4

My goal was to write a function to parse string of nested parentheses into a corresponding list:

parseParens "()" --> []
parseParens "(())" --> [[]]
parseParens "((()()))" --> [[[],[]]]

First off I discovered that I can't specify easily define a type of the return value. I could do something like:

parseParens :: String -> [[[[t]]]]

But how do I say that it's infinitely nested?
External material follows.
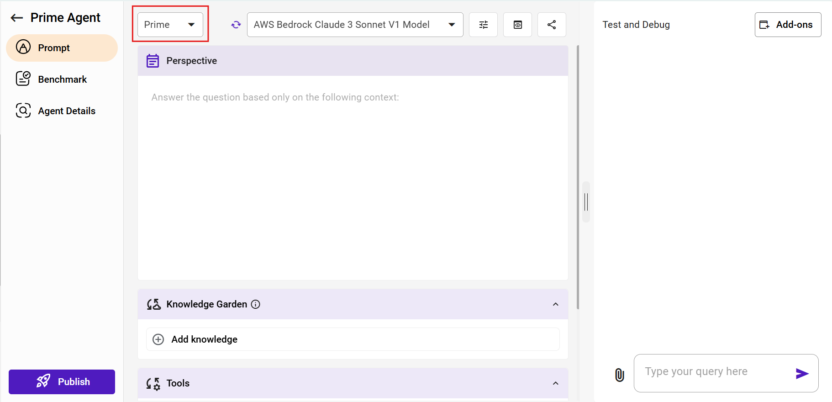Image resolution: width=832 pixels, height=402 pixels.
Task: Click the Publish button
Action: tap(62, 382)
I guess Haskell doesn't allow that.

My solution

I came up with my own data type:

data InfiniteList = EmptyList | Cons InfiniteList InfiniteList deriving (Show)

And a parser function that uses this:

parseParens :: String -> InfiniteList
parseParens ('(':xs) =
    if remainder == ""
        then result
        else error "Unbalanced parenthesis"
    where (result, remainder) = parseToClose EmptyList xs
parseParens _ = error "Unbalanced parenthesis"

parseToClose :: InfiniteList -> String -> (InfiniteList, String)
parseToClose acc "" = error "Unbalanced parenthesis!"
parseToClose acc (')':xs) = (acc, xs)
parseToClose acc ('(':xs) = parseToClose (concatInfLists acc (Cons result EmptyList)) remainder
    where (result, remainder) = parseToClose EmptyList xs

concatInfLists :: InfiniteList -> InfiniteList -> InfiniteList
concatInfLists EmptyList ys = ys
concatInfLists (Cons x xs) ys = Cons x (concatInfLists xs ys)

Working like so:

parseParens "()" --> EmptyList
parseParens "(())" --> Cons EmptyList EmptyList
parseParens "((()()))" --> Cons (Cons EmptyList (Cons EmptyList EmptyList)) EmptyList

How to improve?

There surely must be a better way to do this. Perhaps there's even a way to use the built-in List data type for this?

Rene Saarsoo
  • 13,580
  • 8
  • 57
  • 85
  • 5
    `data Nested a = Flat a | Nested (Nested [a])`. A `Nested a` value consists of _n_ `Nested` constructors, terminated by a `Flat` constructor containing an _n_-deep nested list of `a`s. – Benjamin Hodgson Nov 30 '17 at 15:39

1 Answers1

8

Edit: Fixed my mischaracterization of Benjamin's answer.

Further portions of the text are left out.